This directory contains the Jupyter Notebooks which will be followed during the workshop/tutorial.
It largely follows the structure of the News Classification notebook, with the major difference being in the pre-processing done by spaCy instead of NLTK.
The tutorial on Topic Modelling follows us through different topic models and how to visualise them and evaluate them, while the text analysis tutorial introduces users to a variety of text analysis approaches.
Requirements for Topic Modelling
- Jupyter - Gensim Version (>=0.13.1 would be preferred since we will be using topic coherence briefly) - matplotlib - spaCy - pyLDAVis
In case the user finds it difficult to download any of the above, there will be a Jupyter Notebook with all the cells already run, so you can just follow the same.

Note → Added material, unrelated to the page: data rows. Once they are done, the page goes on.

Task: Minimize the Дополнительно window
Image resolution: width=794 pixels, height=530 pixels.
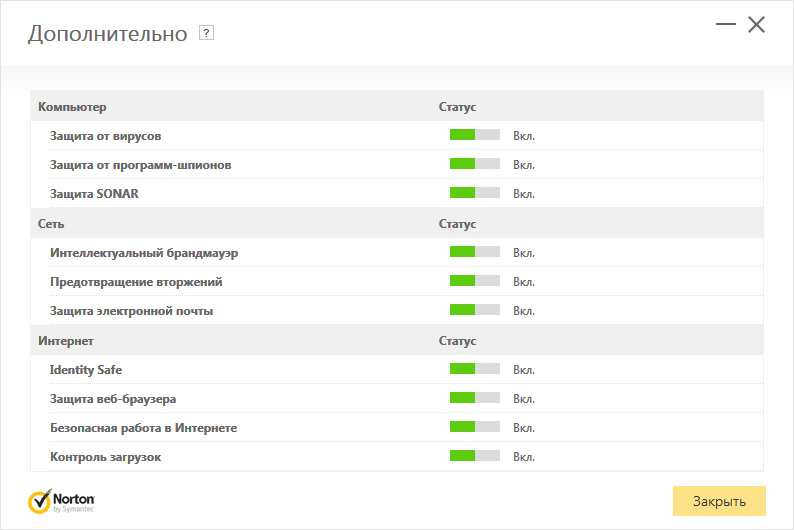Action: 727,25
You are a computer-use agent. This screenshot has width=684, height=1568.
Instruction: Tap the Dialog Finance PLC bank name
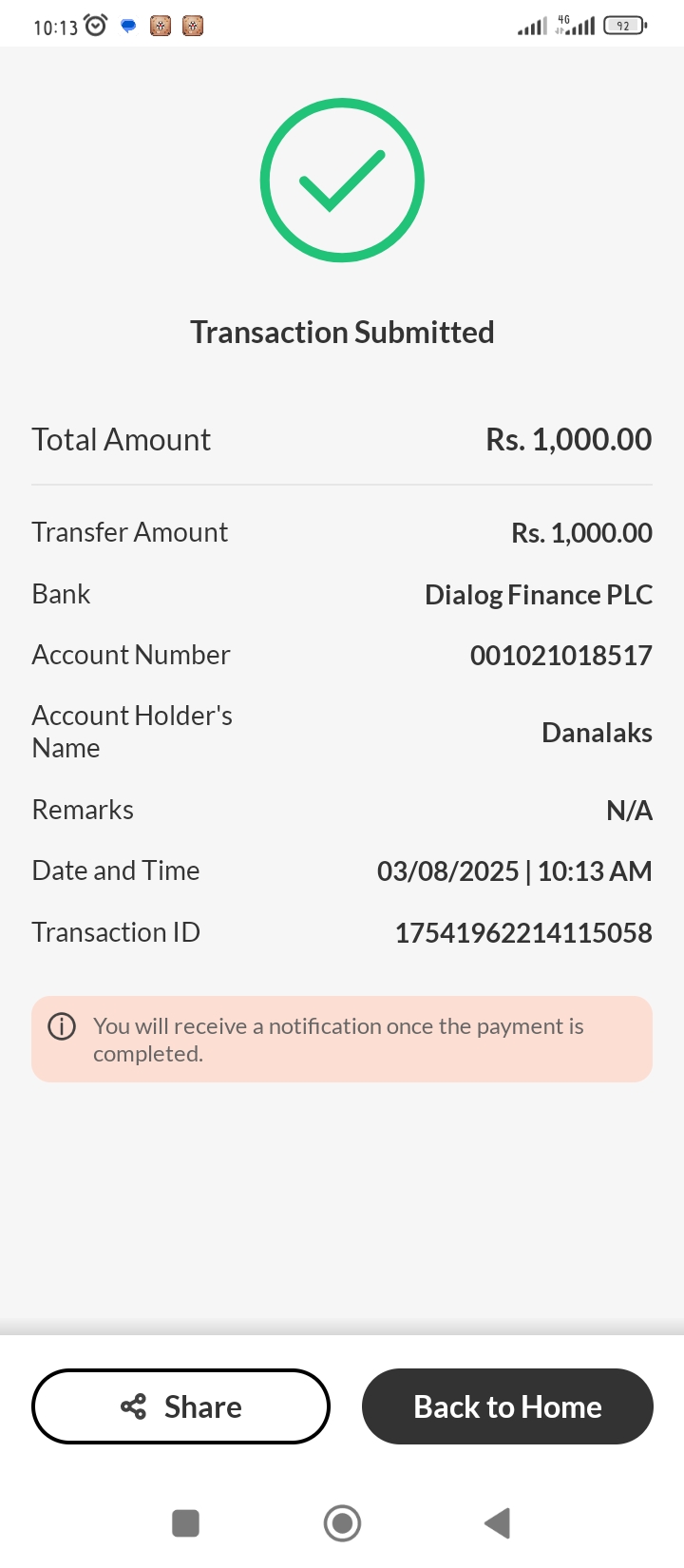coord(538,595)

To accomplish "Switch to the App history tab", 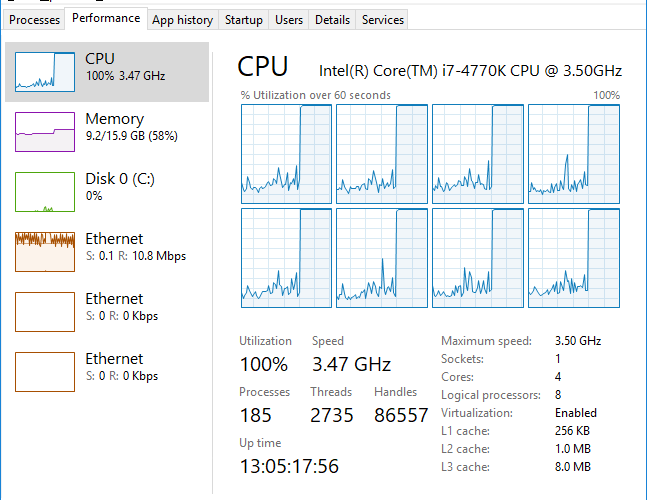I will click(x=182, y=19).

Requirements for Text Analysis
- Jupyter - Gensim Version - matplotlib - spaCy - scikit-learn - keras
- Start by cloning the repo using
git clone https://github.com/bhargavvader/personal
Go into the
pip install virtualenv
- Start the environment with
virtualenv venv source venv/bin/activate
- Download requirements with -
pip install -r REQUIREMENTS.txt
And you should be good to go!
Alternatively, if you are using anaconda as your virtual environment, running
conda install gensim and
conda install spacy should also do the trick.
Text Analysis Tutorial
For the text analysis tutorial, you will be following the same instructions as above, but will need to run
pip install -r REQUIREMENTS_1.txt
Alternatively, you can look up which of the libraries you would still need to download and go ahead and just download those.
Downloading spaCy language model
Both of the tutorials will be using the spaCy English language model, so we will be needing to download it first.
This link contains instructions to download this model.
All we really have to do is run
python -m spacy download en after we finish all our libary installations.